Growth · Analytics

Attribution without creeping people out

For about a decade, mobile attribution worked like a wiretap nobody objected to: every install carried a device ID, and you could follow a specific human from the ad they tapped to the purchase they made three weeks later. That world is gone, and most of the panic about it came from people who never noticed they were running a wiretap.

The IDFA — Apple's per-device advertising identifier — used to be readable by default. App Tracking Transparency changed that in 2021: now you have to ask, with a system prompt, and the overwhelming majority of people say no. Deterministic, per-user attribution across apps depended entirely on that identifier, so it largely died with it. What replaced it is stranger, coarser, and — if you stop fighting it — genuinely better for everyone involved. Here's how I actually run measurement now, after shipping a stack of apps through the transition.

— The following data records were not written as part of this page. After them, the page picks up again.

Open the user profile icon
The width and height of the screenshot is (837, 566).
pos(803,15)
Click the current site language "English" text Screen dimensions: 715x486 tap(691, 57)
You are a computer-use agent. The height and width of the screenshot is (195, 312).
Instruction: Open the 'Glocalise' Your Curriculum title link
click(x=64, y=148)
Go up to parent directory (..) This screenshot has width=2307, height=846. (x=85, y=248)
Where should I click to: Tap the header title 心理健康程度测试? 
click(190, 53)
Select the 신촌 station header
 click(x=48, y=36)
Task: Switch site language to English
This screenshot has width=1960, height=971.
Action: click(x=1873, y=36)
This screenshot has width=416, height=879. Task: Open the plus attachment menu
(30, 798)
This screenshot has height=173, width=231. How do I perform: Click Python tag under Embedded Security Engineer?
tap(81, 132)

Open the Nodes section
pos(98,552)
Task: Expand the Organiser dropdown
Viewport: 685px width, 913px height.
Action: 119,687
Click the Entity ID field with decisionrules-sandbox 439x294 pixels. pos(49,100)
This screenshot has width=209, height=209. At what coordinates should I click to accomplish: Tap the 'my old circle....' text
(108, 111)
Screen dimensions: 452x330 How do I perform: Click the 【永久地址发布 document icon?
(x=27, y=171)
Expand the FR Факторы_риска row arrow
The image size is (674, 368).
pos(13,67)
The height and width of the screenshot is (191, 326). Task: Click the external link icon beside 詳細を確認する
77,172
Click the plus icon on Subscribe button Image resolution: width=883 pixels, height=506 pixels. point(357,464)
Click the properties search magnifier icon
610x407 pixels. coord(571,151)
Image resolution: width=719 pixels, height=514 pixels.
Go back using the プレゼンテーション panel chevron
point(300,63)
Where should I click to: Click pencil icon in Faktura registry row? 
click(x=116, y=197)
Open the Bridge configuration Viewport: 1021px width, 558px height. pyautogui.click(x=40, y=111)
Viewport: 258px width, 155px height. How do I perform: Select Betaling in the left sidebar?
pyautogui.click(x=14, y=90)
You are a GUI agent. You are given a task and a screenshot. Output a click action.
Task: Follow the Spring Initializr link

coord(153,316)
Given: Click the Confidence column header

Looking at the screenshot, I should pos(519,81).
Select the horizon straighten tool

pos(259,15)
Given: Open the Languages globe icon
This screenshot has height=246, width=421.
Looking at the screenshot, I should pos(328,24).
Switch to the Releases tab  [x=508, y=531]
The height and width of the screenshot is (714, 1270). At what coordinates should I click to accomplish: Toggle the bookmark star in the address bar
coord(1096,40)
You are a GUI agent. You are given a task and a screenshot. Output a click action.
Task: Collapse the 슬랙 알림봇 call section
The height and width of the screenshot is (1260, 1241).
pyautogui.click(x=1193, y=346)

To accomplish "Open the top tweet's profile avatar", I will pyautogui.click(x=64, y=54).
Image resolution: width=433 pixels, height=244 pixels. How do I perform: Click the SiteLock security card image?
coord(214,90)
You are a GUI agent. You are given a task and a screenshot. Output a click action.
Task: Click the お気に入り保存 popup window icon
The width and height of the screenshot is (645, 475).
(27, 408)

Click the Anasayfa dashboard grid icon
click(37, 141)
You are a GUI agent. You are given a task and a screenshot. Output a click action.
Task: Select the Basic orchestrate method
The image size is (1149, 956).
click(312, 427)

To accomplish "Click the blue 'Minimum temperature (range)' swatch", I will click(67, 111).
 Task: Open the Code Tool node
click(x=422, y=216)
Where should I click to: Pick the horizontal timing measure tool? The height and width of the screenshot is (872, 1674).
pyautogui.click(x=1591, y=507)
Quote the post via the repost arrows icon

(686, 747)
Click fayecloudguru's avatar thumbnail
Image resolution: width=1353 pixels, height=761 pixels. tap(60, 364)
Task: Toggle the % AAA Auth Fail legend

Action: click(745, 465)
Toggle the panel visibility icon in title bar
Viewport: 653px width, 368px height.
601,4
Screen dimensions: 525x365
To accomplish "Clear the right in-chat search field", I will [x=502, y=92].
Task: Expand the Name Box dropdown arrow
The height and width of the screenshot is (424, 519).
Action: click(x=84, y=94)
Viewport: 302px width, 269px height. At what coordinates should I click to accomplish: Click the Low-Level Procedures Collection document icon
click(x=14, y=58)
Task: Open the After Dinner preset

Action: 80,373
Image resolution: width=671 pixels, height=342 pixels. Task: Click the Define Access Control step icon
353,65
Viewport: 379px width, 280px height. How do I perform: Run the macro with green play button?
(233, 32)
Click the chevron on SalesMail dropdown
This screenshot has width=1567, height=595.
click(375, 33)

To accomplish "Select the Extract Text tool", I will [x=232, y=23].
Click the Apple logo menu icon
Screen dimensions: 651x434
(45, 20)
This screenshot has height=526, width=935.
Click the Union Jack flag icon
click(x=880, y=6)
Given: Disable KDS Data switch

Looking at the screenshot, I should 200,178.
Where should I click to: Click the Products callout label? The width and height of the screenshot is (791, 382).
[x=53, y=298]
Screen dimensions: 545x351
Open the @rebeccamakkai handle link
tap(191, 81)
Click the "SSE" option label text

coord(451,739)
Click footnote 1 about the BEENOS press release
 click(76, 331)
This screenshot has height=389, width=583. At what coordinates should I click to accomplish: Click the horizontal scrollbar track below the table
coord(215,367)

What you lost, and why it's fine

The old pitch was seductive: cross-app, user-level truth. You knew that this person saw that creative on a Tuesday and converted on a Thursday, and you could optimize against it down to the individual. It was also, in hindsight, a surveillance apparatus that most users would have switched off in a heartbeat if anyone had bothered to ask them. ATT asked them. They switched it off.

The reflex among growth folks was that measurement had become impossible. It hadn't — it had become aggregate. You no longer get to follow individuals, but you can still learn which campaigns produce installs and revenue at the population level. For deciding where to spend money, that's almost always the question you actually had. The granular per-user view was mostly a comfortable illusion of precision, not a real input to most decisions.

What SKAdNetwork actually gives you

SKAdNetwork — SKAN — is Apple's privacy-preserving attribution framework, and AdAttributionKit is its successor that broadens the same model to other app marketplaces. The mental shift is this: the OS does the attribution, not the ad network, and it hands back deliberately blurred results. The flow is roughly: an ad network registers an ad, the user installs and opens your app, your app writes a conversionValue, and at some later point Apple sends a signed postback to the ad network. Crucially, that postback is not tied to a person — it's an aggregate signal with the edges sanded off on purpose.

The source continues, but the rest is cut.